October 31, 2009 at 2:44 pm
Aaron Cabrele (10/31/2009)
It says no additional identity column so that doesn't outrule the hidden one that already exists... As for adding a guid it depends on how strictly you say what is an identity column - is that simply a column with the identity property, therefor any other column like uniqueidentifier can be added?...!I love the way, once most or all possibilities are exhausted, we try and re-interpret the question, bend
the rules...
LOL. Well, the objective is to find the simplest solution within the rules given. As with any game or puzzle, a large part of the solution is knowing what the boundaries really are.

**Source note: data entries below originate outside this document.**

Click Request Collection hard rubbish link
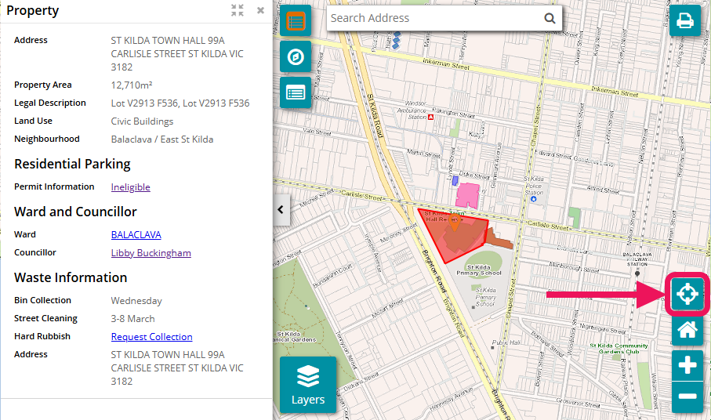 (151, 337)
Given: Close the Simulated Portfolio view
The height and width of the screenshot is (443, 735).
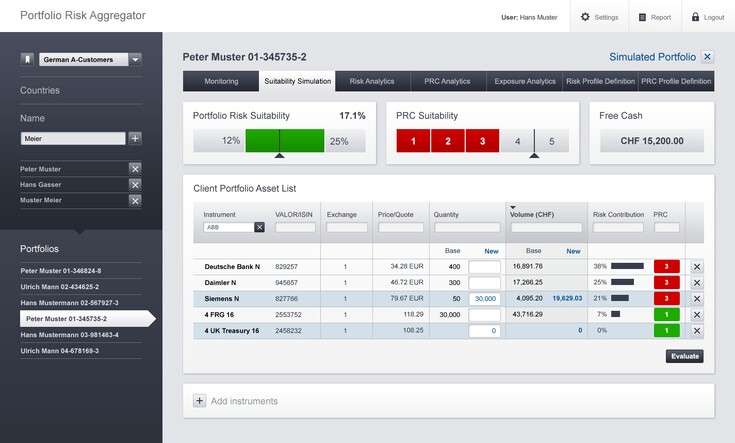Looking at the screenshot, I should coord(708,57).
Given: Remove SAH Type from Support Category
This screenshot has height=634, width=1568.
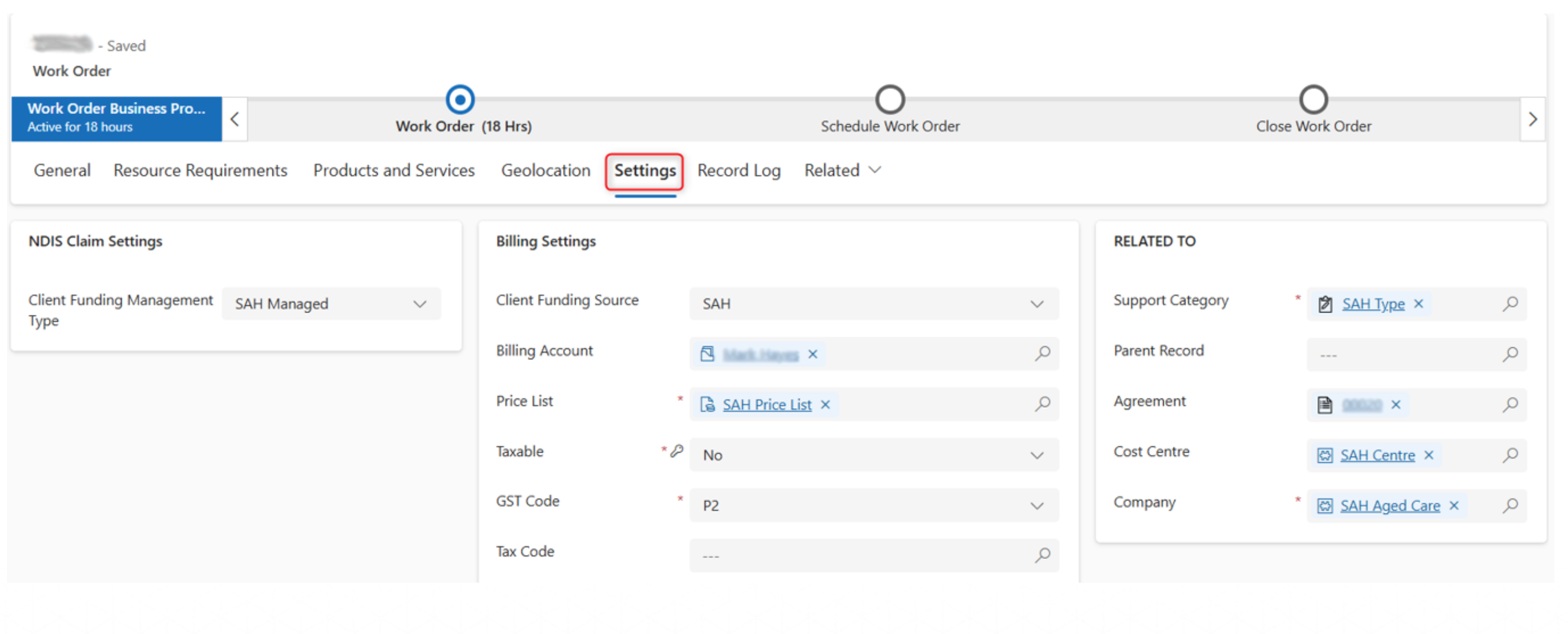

October 31, 2009 at 9:07 pm
Barry, someone sent me this link again, although I'd read it the last time around, and your description of the problem got me to reminiscing. It takes me back to the days of fixed file extents on disk. Probably the primary reason why you had to do an update in place was that the rest of the disk was spoken for. If things were really tight though, you might even have written a loop to de-dupe one set of identical rows at a time. There were so many hardware limitations to work around, and I'd all but forgotten them. Thanks for taking me back to the "bad old days".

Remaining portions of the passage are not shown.